Directions for this task: Give the entries below again exactly. Their pictures are not needed.

[Saved entries]
Start of Block
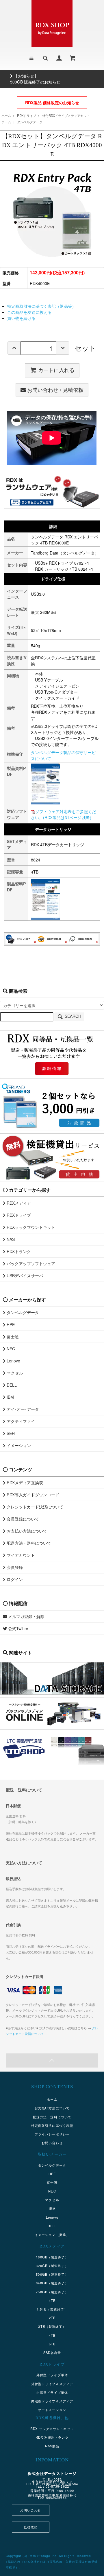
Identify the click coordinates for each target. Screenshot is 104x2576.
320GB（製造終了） (52, 2265)
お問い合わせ (52, 2142)
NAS (10, 1239)
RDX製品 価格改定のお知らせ (52, 102)
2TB (52, 2317)
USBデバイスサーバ (24, 1275)
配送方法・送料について (28, 1543)
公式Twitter (17, 1628)
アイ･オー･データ (22, 1409)
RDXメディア (18, 1203)
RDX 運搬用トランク (52, 2437)
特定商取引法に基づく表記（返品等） (41, 306)
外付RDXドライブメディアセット (66, 115)
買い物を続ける (21, 318)
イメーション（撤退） (52, 2234)
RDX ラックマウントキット (52, 2428)
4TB (52, 2335)
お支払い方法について (26, 1531)
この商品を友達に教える (29, 312)
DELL (11, 1385)
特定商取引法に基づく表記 (52, 2125)
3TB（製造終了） (52, 2326)
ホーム (6, 115)
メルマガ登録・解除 (25, 1616)
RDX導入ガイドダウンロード (32, 1494)
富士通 (12, 1336)
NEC (10, 1348)
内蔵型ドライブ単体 (52, 2392)
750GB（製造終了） (52, 2292)
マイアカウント (20, 1555)
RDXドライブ (26, 115)
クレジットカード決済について (34, 1507)
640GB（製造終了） (52, 2283)
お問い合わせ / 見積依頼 (55, 389)
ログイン (14, 1579)
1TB (52, 2300)
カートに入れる (56, 369)
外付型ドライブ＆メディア (52, 2383)
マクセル (14, 1373)
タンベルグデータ (29, 121)
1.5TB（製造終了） (52, 2309)
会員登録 (14, 1567)
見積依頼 (31, 2527)
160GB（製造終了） (52, 2257)
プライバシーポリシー (52, 2134)
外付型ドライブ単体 (52, 2374)
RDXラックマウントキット (30, 1227)
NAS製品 (52, 2446)
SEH (10, 1433)
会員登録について (22, 1519)
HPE (10, 1324)
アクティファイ (20, 1421)
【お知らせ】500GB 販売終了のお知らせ (35, 79)
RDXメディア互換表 (24, 1482)
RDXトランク (18, 1251)
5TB (52, 2344)
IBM (9, 1397)
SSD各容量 (52, 2352)
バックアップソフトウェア (30, 1263)
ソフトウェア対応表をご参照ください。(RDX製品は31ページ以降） (63, 814)
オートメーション (52, 2409)
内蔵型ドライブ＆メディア (52, 2401)
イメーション (18, 1445)
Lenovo (12, 1361)
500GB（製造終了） (52, 2274)
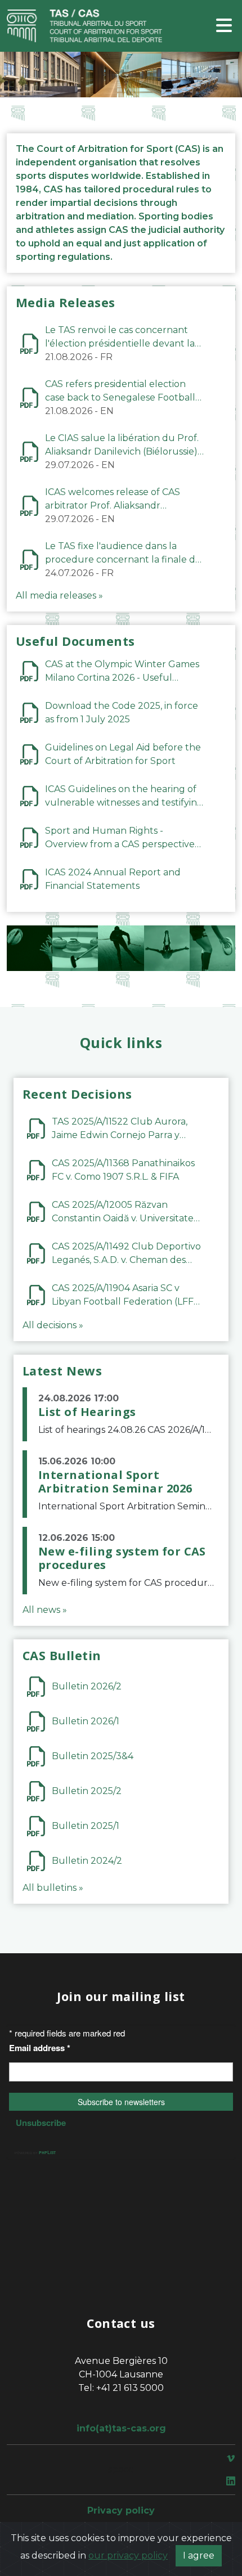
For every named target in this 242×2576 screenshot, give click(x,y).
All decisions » (53, 1325)
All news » (45, 1609)
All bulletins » (53, 1887)
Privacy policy (121, 2510)
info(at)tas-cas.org (121, 2428)
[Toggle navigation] (224, 26)
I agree (198, 2555)
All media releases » (59, 595)
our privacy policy (128, 2555)
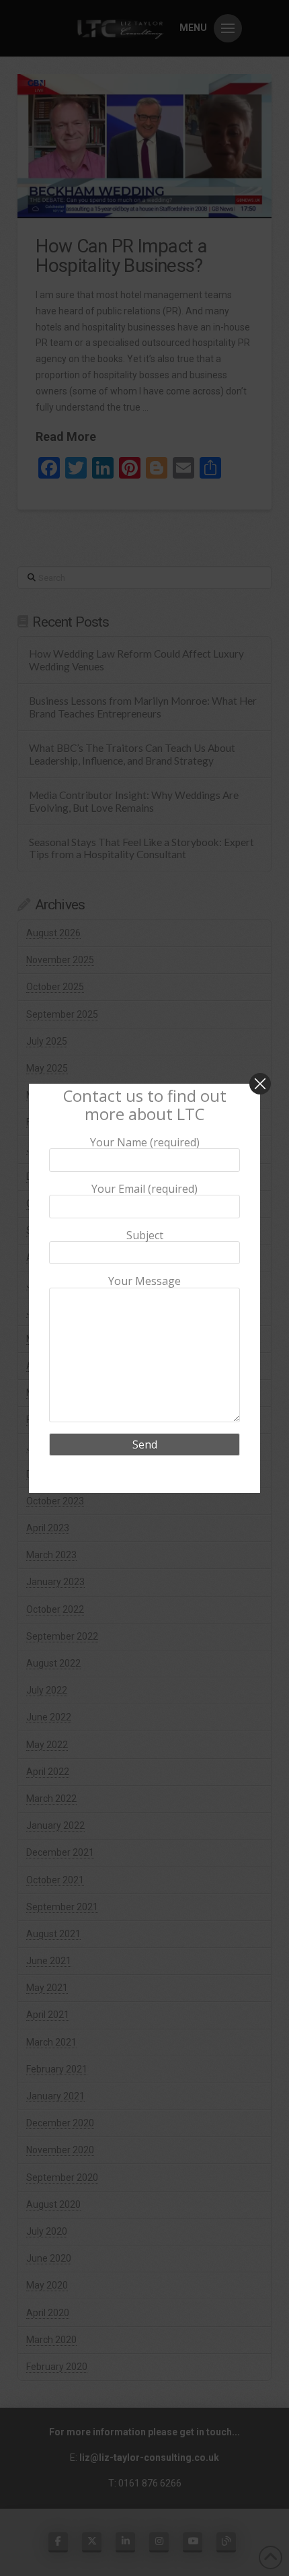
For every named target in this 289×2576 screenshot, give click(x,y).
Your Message (144, 1281)
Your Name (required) (145, 1142)
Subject (144, 1235)
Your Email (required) (144, 1188)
End of Block
Worked solution:
Identify the click coordinates for each target. Screenshot is 104x2576.
320GB（製造終了） (52, 2265)
お問い合わせ (52, 2142)
NAS (10, 1239)
RDX製品 価格改定のお知らせ (52, 102)
2TB (52, 2317)
USBデバイスサーバ (24, 1275)
配送方法・送料について (28, 1543)
公式Twitter (17, 1628)
アイ･オー･データ (22, 1409)
RDXメディア (18, 1203)
RDX 運搬用トランク (52, 2437)
特定商取引法に基づく表記（返品等） (41, 306)
外付RDXドライブメディアセット (66, 115)
買い物を続ける (21, 318)
イメーション（撤退） (52, 2234)
RDX ラックマウントキット (52, 2428)
4TB (52, 2335)
お支払い方法について (26, 1531)
この商品を友達に教える (29, 312)
DELL (11, 1385)
特定商取引法に基づく表記 (52, 2125)
3TB（製造終了） (52, 2326)
ホーム (6, 115)
メルマガ登録・解除 (25, 1616)
RDX導入ガイドダウンロード (32, 1494)
富士通 (12, 1336)
NEC (10, 1348)
内蔵型ドライブ単体 (52, 2392)
750GB（製造終了） (52, 2292)
マイアカウント (20, 1555)
RDXドライブ (26, 115)
クレジットカード決済について (34, 1507)
640GB（製造終了） (52, 2283)
お問い合わせ / 見積依頼 (55, 389)
ログイン (14, 1579)
1TB (52, 2300)
カートに入れる (56, 369)
外付型ドライブ＆メディア (52, 2383)
マクセル (14, 1373)
タンベルグデータ (29, 121)
1.5TB（製造終了） (52, 2309)
会員登録 (14, 1567)
見積依頼 (31, 2527)
160GB（製造終了） (52, 2257)
プライバシーポリシー (52, 2134)
外付型ドライブ単体 (52, 2374)
RDXラックマウントキット (30, 1227)
NAS製品 (52, 2446)
SEH (10, 1433)
会員登録について (22, 1519)
HPE (10, 1324)
アクティファイ (20, 1421)
【お知らせ】500GB 販売終了のお知らせ (35, 79)
RDXメディア互換表 (24, 1482)
RDXトランク (18, 1251)
5TB (52, 2344)
IBM (9, 1397)
SSD各容量 (52, 2352)
バックアップソフトウェア (30, 1263)
ソフトウェア対応表をご参照ください。(RDX製品は31ページ以降） (63, 814)
オートメーション (52, 2409)
内蔵型ドライブ＆メディア (52, 2401)
イメーション (18, 1445)
Lenovo (12, 1361)
500GB（製造終了） (52, 2274)
For every named target in this 242×2576 screenshot, give click(x,y).
All decisions » (53, 1325)
All news » (45, 1609)
All bulletins » (53, 1887)
Privacy policy (121, 2510)
info(at)tas-cas.org (121, 2428)
[Toggle navigation] (224, 26)
I agree (198, 2555)
All media releases » (59, 595)
our privacy policy (128, 2555)
For every named target in this 289×2576 screenshot, give click(x,y).
Your Message (144, 1281)
Your Name (required) (145, 1142)
Subject (144, 1235)
Your Email (required) (144, 1188)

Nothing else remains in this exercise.